Vu la procédure suivante :

Procédure contentieuse antérieure

M. B... D... a demandé au tribunal administratif de Grenoble d'annuler la décision du 24 juillet 2018 par laquelle le ministre du travail, retirant le rejet implicite du recours hiérarchique présenté par son employeur, la société VFD, a annulé la décision de l'inspecteur du travail du 16 octobre 2017 ayant refusé l'autorisation de le licencier et a autorisé son licenciement.

Par jugement n° 1806054 lu le 31 mai 2019, le tribunal a annulé la décision du ministre du travail du 24 juillet 2018.

Procédure devant la cour

Par une requête et un mémoire enregistrés le 5 août et le 29 novembre 2019, la société VFD, représentée par Me A..., demande à la cour, dans le dernier état de ses écritures :

1°) d'annuler ce jugement en ce qu'il a annulé la décision ministérielle du 24 juillet 2018 et de rejeter la demande présentée au tribunal par M. D... ;

2°) de mettre à la charge de l'État une somme de 3 000 euros au titre des dispositions de l'article L. 761-1 du code de justice administrative.

Elle soutient que :

- sa requête est recevable ;

- la faute commise par M. D... est d'une gravité suffisante pour justifier son licenciement, dès lors qu'il n'a pas respecté les procédures internes à l'entreprise sur les règles de sécurité.
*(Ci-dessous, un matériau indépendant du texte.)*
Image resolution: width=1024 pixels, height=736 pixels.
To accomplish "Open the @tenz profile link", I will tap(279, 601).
Par mémoires enregistrés les 28 octobre 2019, 22 et 24 janvier 2020 (ces derniers non communiqués), M. D... représenté par Me E..., conclut dans le dernier état de ses écritures, au rejet de la requête et demande qu'une somme de 3 000 euros soit mise à la charge de la société VFD au titre des dispositions de l'article L. 761-1 du code de justice administrative.
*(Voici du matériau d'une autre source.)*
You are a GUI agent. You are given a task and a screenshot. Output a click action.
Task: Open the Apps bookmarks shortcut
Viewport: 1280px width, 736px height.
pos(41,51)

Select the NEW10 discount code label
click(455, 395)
Il soutient qu'aucun moyen de la requête n'est fondé.

La requête a été communiquée au ministre du travail qui n'a pas produit d'observations.
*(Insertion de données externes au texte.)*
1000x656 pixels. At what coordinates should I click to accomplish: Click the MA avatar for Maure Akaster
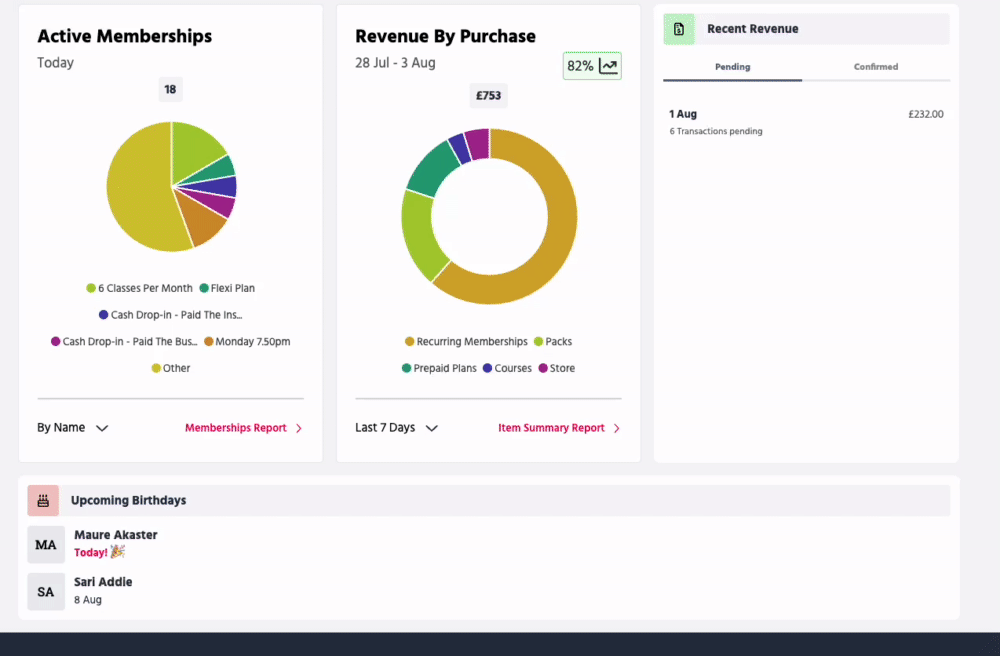[46, 545]
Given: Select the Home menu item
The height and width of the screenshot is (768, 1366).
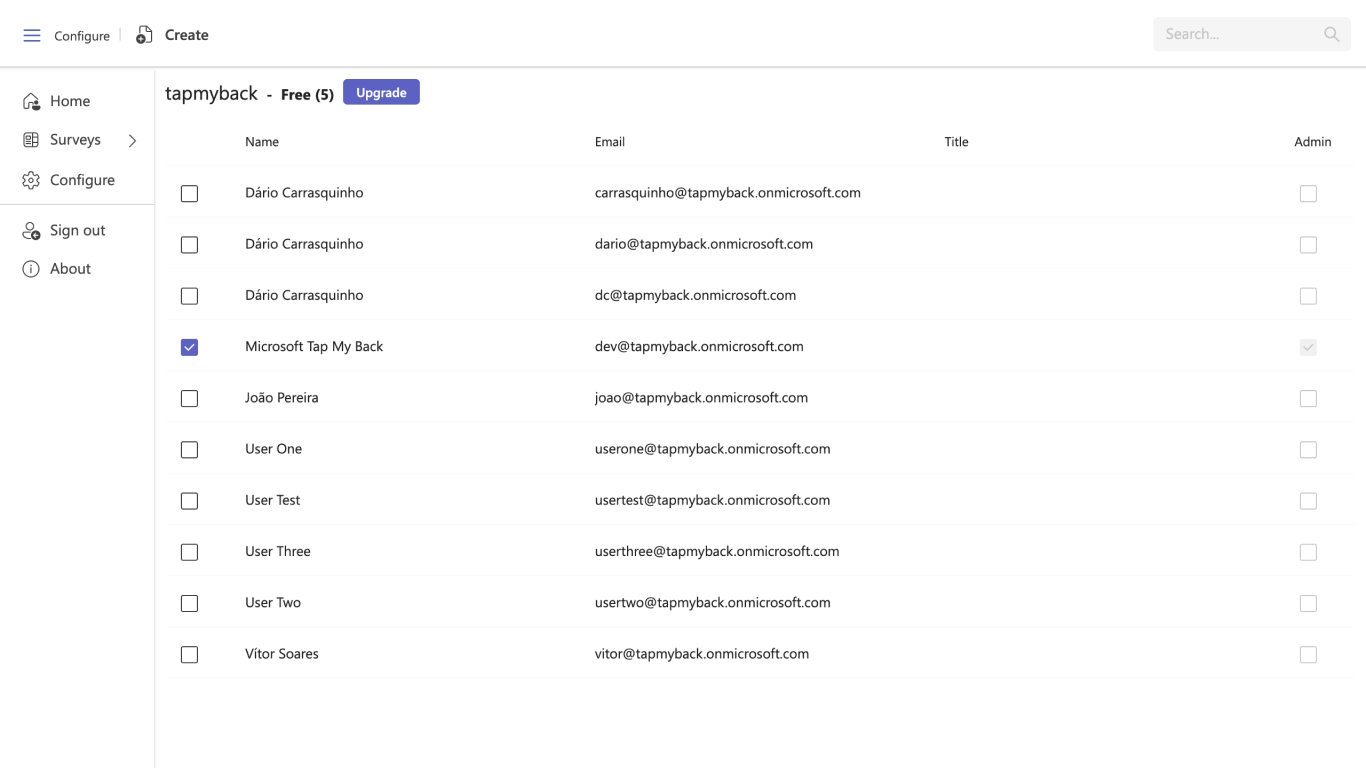Looking at the screenshot, I should [70, 101].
Par ordonnance du 2 décembre 2019 la clôture de l'instruction a été fixée au 29 janvier 2020.

Vu les autres pièces du dossier ;

Vu :

- le code du travail ;

- le code de justice administrative ;

Les parties ayant été régulièrement averties du jour de l'audience ;

Après avoir entendu au cours de l'audience publique :

- le rapport de Mme Djebiri, premier conseiller ;

- les conclusions de M. Chassagne, rapporteur public ;

- et les observations de Me C..., substituant Me A..., pour la société VFD, ainsi que celles de Me E... pour M. D... ;

Considérant ce qui suit :

1. M. D... a été recruté par la société VFD en qualité de conducteur receveur, investi des mandats de délégué du personnel titulaire, de représentant syndical au comité d'entreprise et de délégué syndical. Le 4 août 2017, l'employeur a saisi l'inspection du travail d'une demande d'autorisation de le licencier pour motif disciplinaire. Par décision du 16 octobre 2017, l'inspecteur du travail a rejeté cette demande aux motifs que les griefs n'étaient pas d'une gravité suffisante. La société VFD a formé un recours hiérarchique implicitement rejeté, le 15 avril 2018. Par décision du 24 juillet 2018, le ministre du travail, retirant ce rejet implicite, a annulé la décision de l'inspecteur du travail et a autorisé le licenciement de M. D... en inversant la qualification de la gravité de la faute. Par jugement du 31 mai 2019, dont la société VFD relève appel, le tribunal administratif de Grenoble a annulé la décision d'autorisation de licenciement du ministre du 24 juillet 2018.

Sur le fond du litige :

2. En vertu des dispositions des articles L. 2411-1 et suivants du code du travail, les salariés légalement investis de fonctions de délégué syndical, de délégué du personnel et de membre titulaire élu du comité d'entreprise bénéficient, dans l'intérêt de l'ensemble des salariés qu'ils représentent, d'une protection exceptionnelle. Lorsque le licenciement d'un de ces salariés est envisagé, ce licenciement ne doit pas être en rapport avec les fonctions représentatives normalement exercées ou l'appartenance syndicale de l'intéressé. Dans le cas où la demande de licenciement est motivée par un comportement fautif, il appartient à l'inspecteur du travail, et le cas échéant au ministre, de rechercher, sous le contrôle du juge de l'excès de pouvoir, si les faits reprochés au salarié sont d'une gravité suffisante pour justifier son licenciement, compte tenu de l'ensemble des règles applicables au contrat de travail de l'intéressé et des exigences propres à l'exécution normale du mandat dont il est investi.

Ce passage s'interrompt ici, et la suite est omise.